At Ludwigslust Palace on 20 October 1849, he married Duchess Luise Marie Helene of Mecklenburg-Schwerin (1824–1859), a daughter of Paul Frederick, Grand Duke of Mecklenburg-Schwerin and Princess Alexandrine of Prussia (a younger daughter of King Frederick William III of Prussia and Duchess Louise of Mecklenburg-Strelitz). Among her siblings were Frederick Francis II, Grand Duke of Mecklenburg-Schwerin and Duke William of Mecklenburg-Schwerin (who married their cousin, Princess Alexandrine of Prussia, daughter of Prince Albert of Prussia). Before her death on 9 March 1859 in Venice after a short illness, they were the parents of:

- Princess Alexandra Maria of Windisch-Graetz (1850–1933), who married Count Rudolf Ladislaus von Khevenhüller-Metsch, the youngest son of Richard, 5th Prince of Khevenhüller-Metsch and Countess Antonia Maria Lichnowsky (a daughter of Prince Eduárd Lichnowsky).
====================
#### [TASKS FOR THIS EXERCISE]
(a) In the passage about Duchess Luise Marie Helene, where and when did she die?
(b) Proceed with the passage about Duchess Luise Marie Helene, continuing it after its last sentence.

Dataset items:
====================
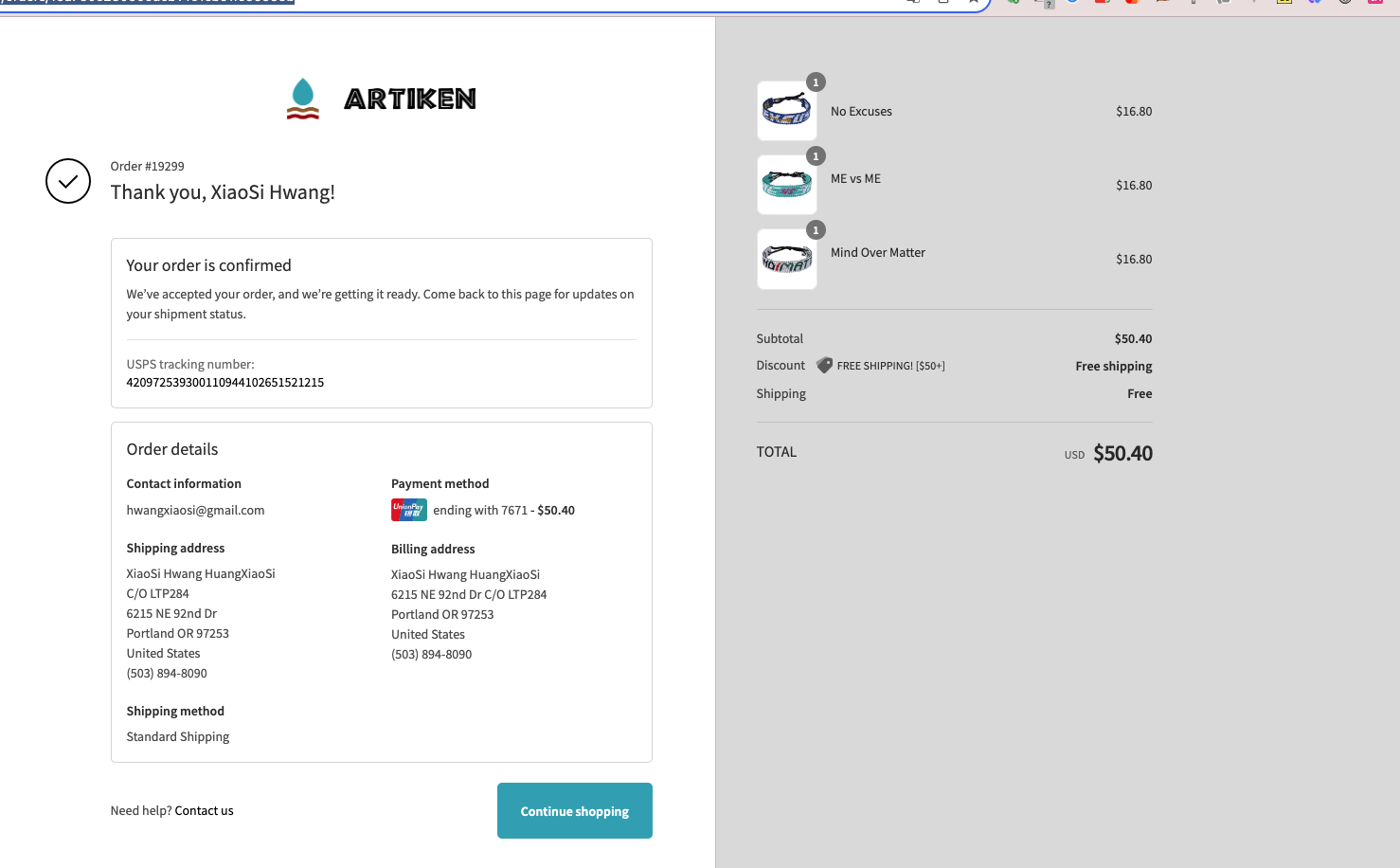The image size is (1400, 868).
Task: Click the FREE SHIPPING! [$50+] discount label
Action: (x=890, y=366)
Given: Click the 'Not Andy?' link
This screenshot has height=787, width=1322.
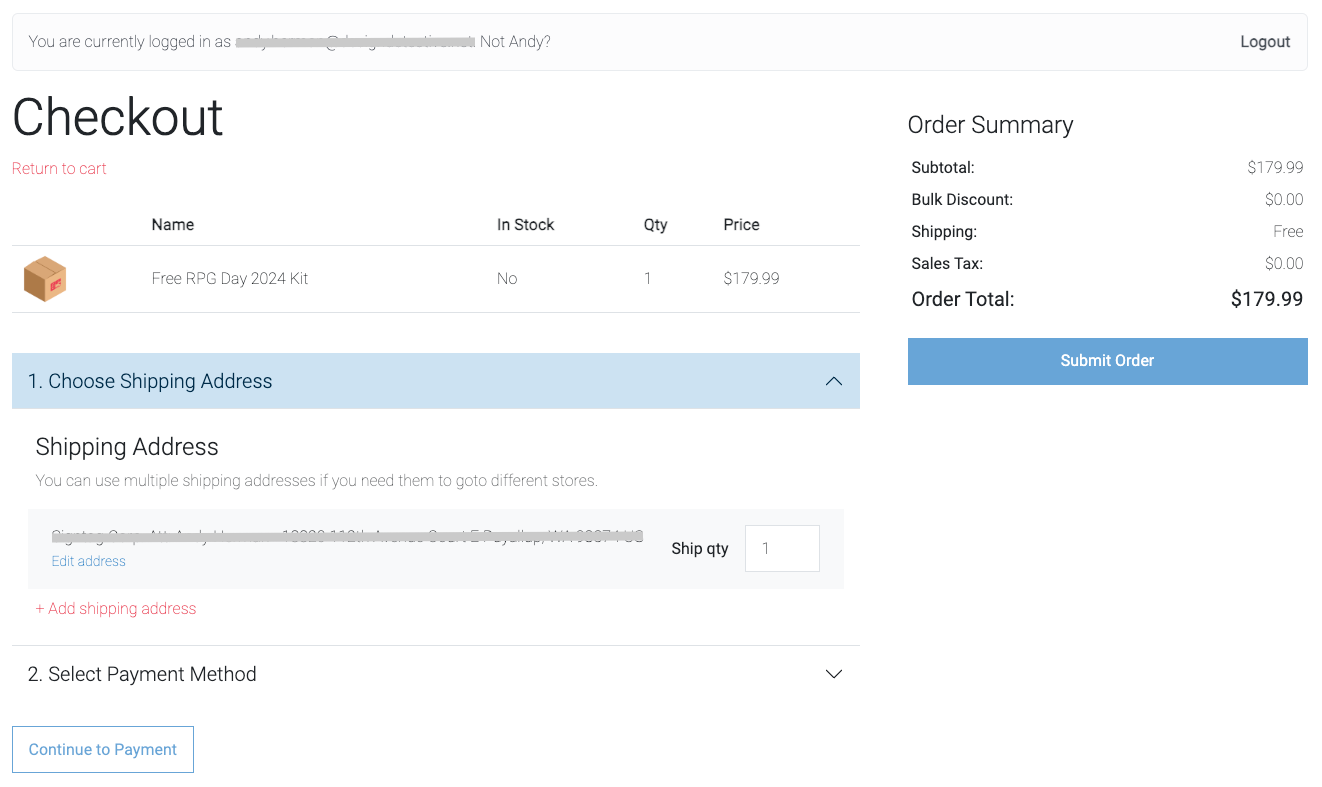Looking at the screenshot, I should (x=515, y=42).
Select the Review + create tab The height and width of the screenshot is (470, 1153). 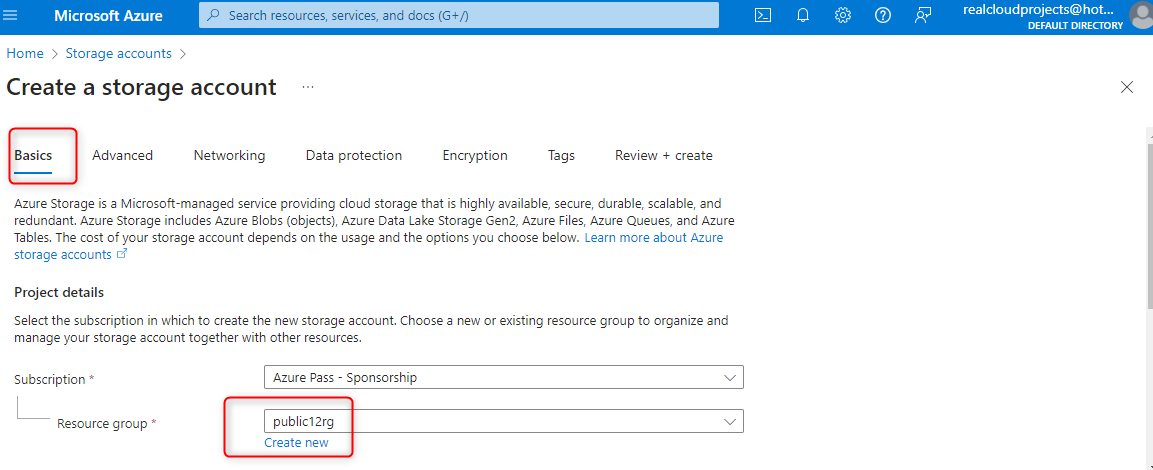click(x=663, y=156)
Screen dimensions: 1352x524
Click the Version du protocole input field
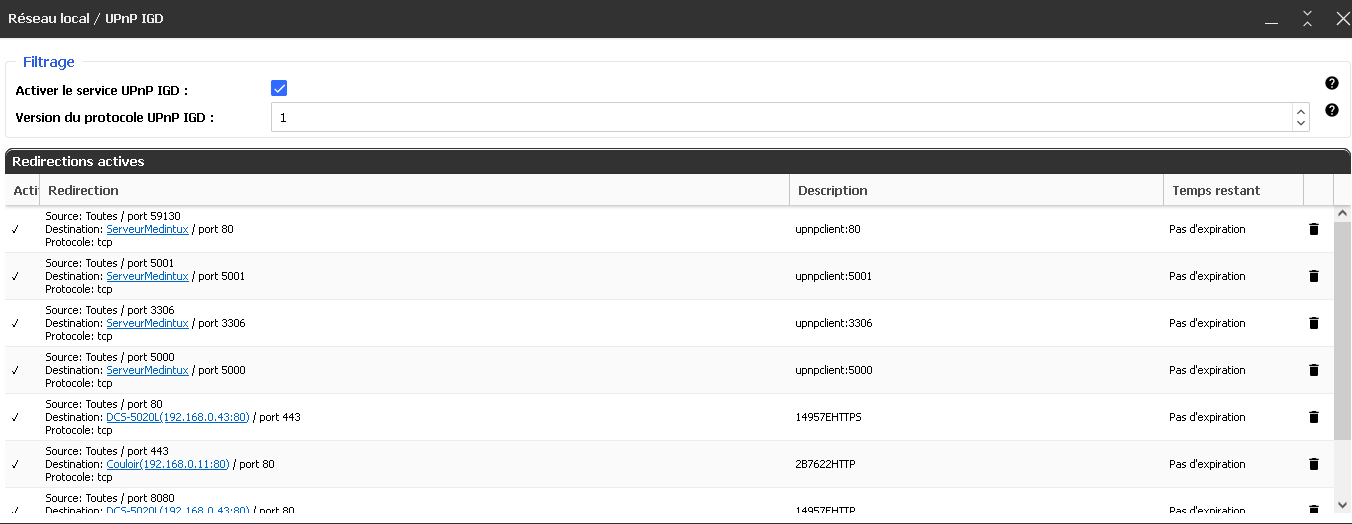coord(780,118)
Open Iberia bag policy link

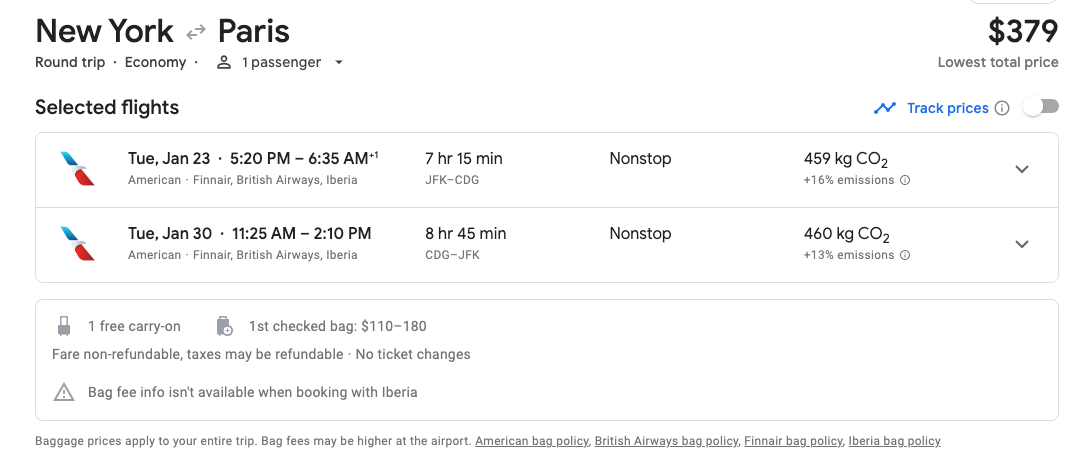[x=894, y=441]
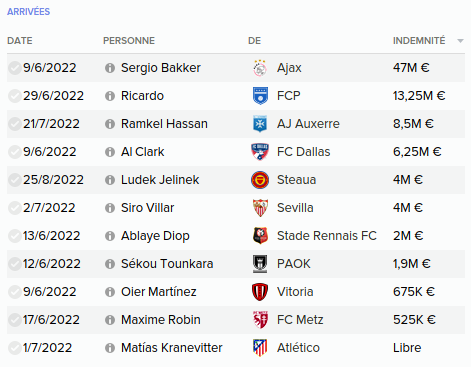Image resolution: width=471 pixels, height=367 pixels.
Task: Sort by the PERSONNE column header
Action: tap(129, 41)
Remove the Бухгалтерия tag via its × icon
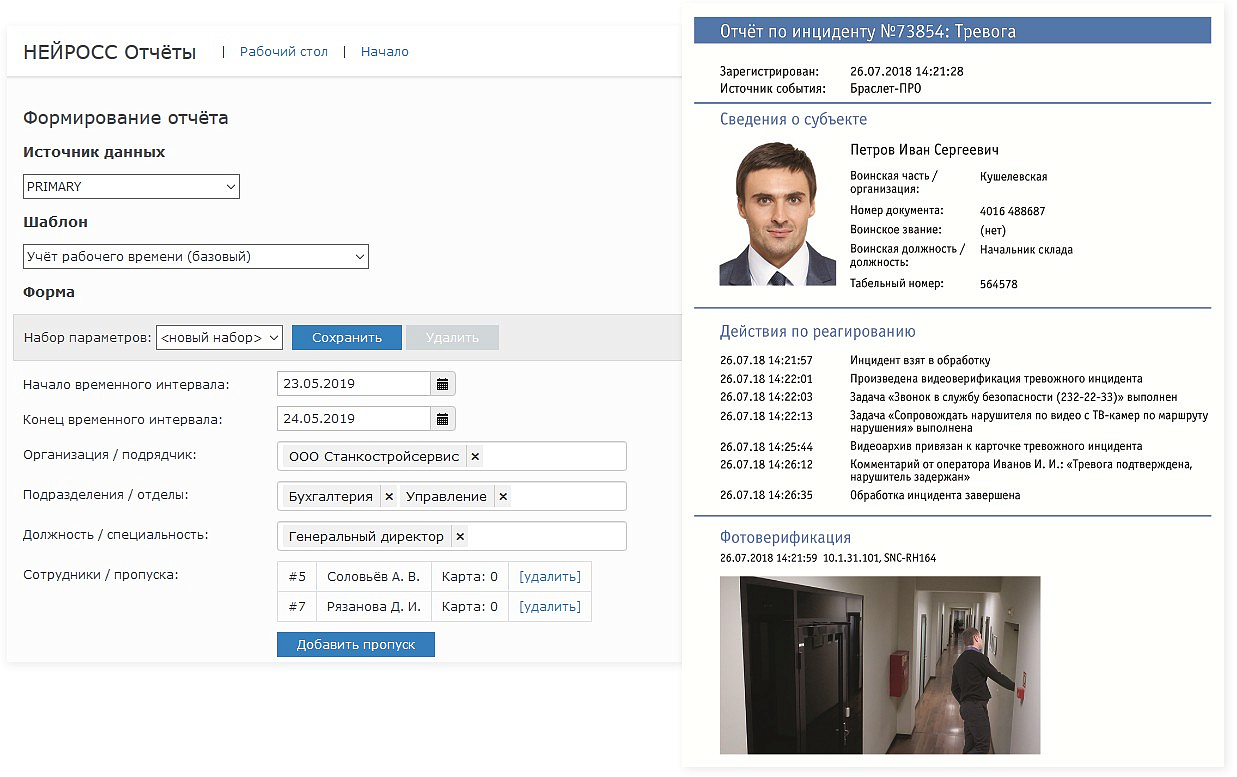 coord(389,495)
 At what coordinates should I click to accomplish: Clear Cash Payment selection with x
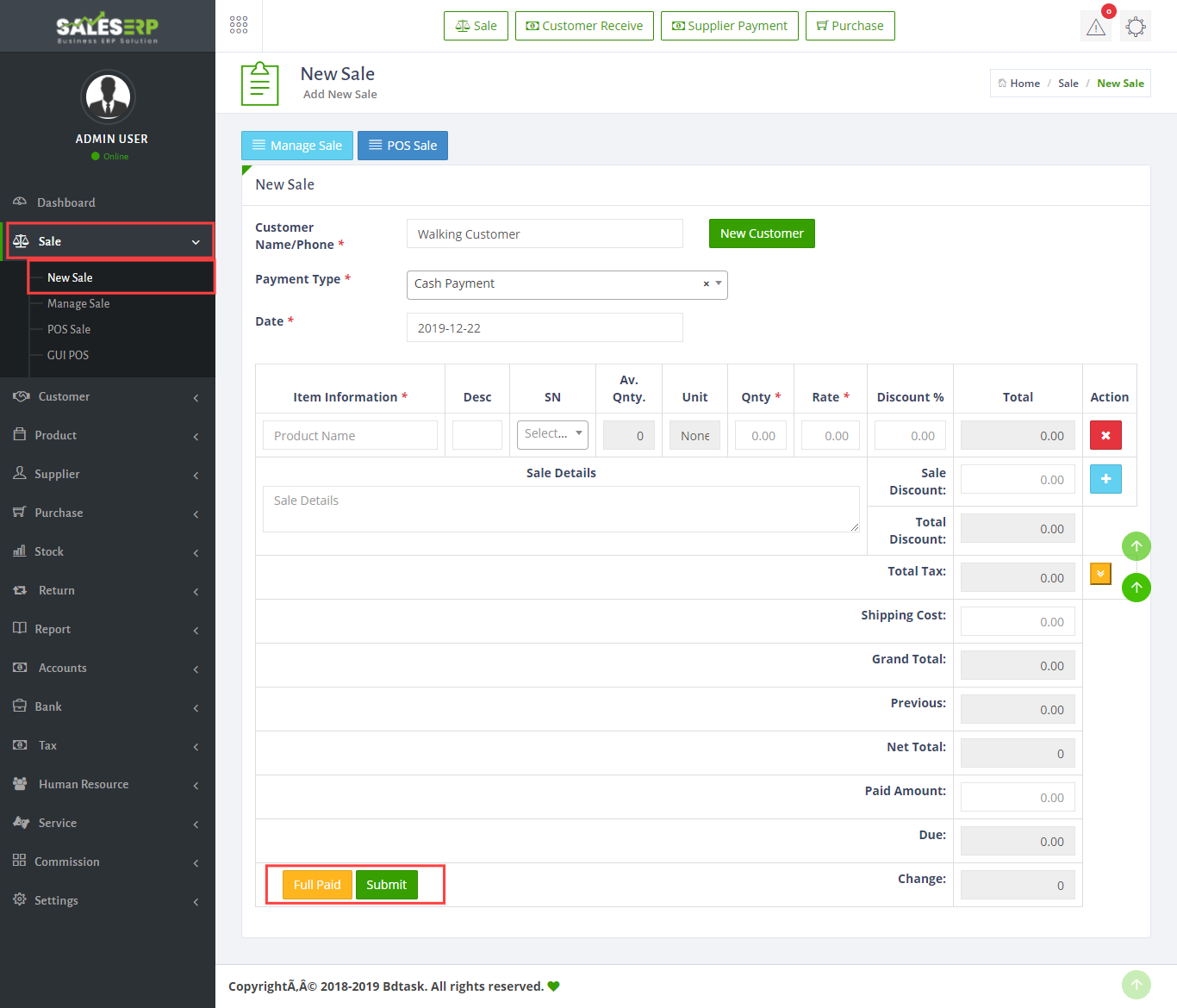tap(707, 284)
====================
#### [SOLVED PROBLEMS]
(a) She died in Venice on 9 March 1859, after a short illness.

(b)
- Princess Olga Marie Friederike Franziska of Windisch-Graetz (1853–1934), who married Andreas Mocenigo
- Prince Hugo Weriand Alexander Wilhelm Alfred of Windisch-Graetz (1854–1920), who married Princess Christiane von Auersperg, a daughter of Prince Vincenz von Auersperg (a grandson of Prince Wilhelm I of Auersperg) and Wilhelmine von Colloredo-Mannsfeld, in 1885.
- Princess Marie Gabrielle Ernestine Alexandra of Windisch-Graetz (1856–1929), who married her first cousin, Duke Paul Frederick of Mecklenburg, the second son of Frederick Francis II, Grand Duke of Mecklenburg-Schwerin, and Princess Augusta Reuss of Köstritz.

After his wife died in 1859 and was buried at Wagensberg Castle (now Bogenšperk in Litija, Slovenia), he married Princess Matylda Christina Radziwill (1836–1918), the daughter of Prince Wilhelm Radziwiłł, 14th Duke of Nieśwież (eldest son of Prince Antoni Radziwiłł), and Countess Mathilde Christina von Clary und Aldringen (a daughter of Carl Joseph, 3rd Prince of Clary-Aldringen), at Teplitz on 9 October 1867. Together, they had three more children:

- Prince Ernst Wilhelm of Windisch-Graetz (1872–1897), who died unmarried.
- Princess Aloisia "Luise" Maria Mathilde of Windisch-Graetz (1874–1888), who died young.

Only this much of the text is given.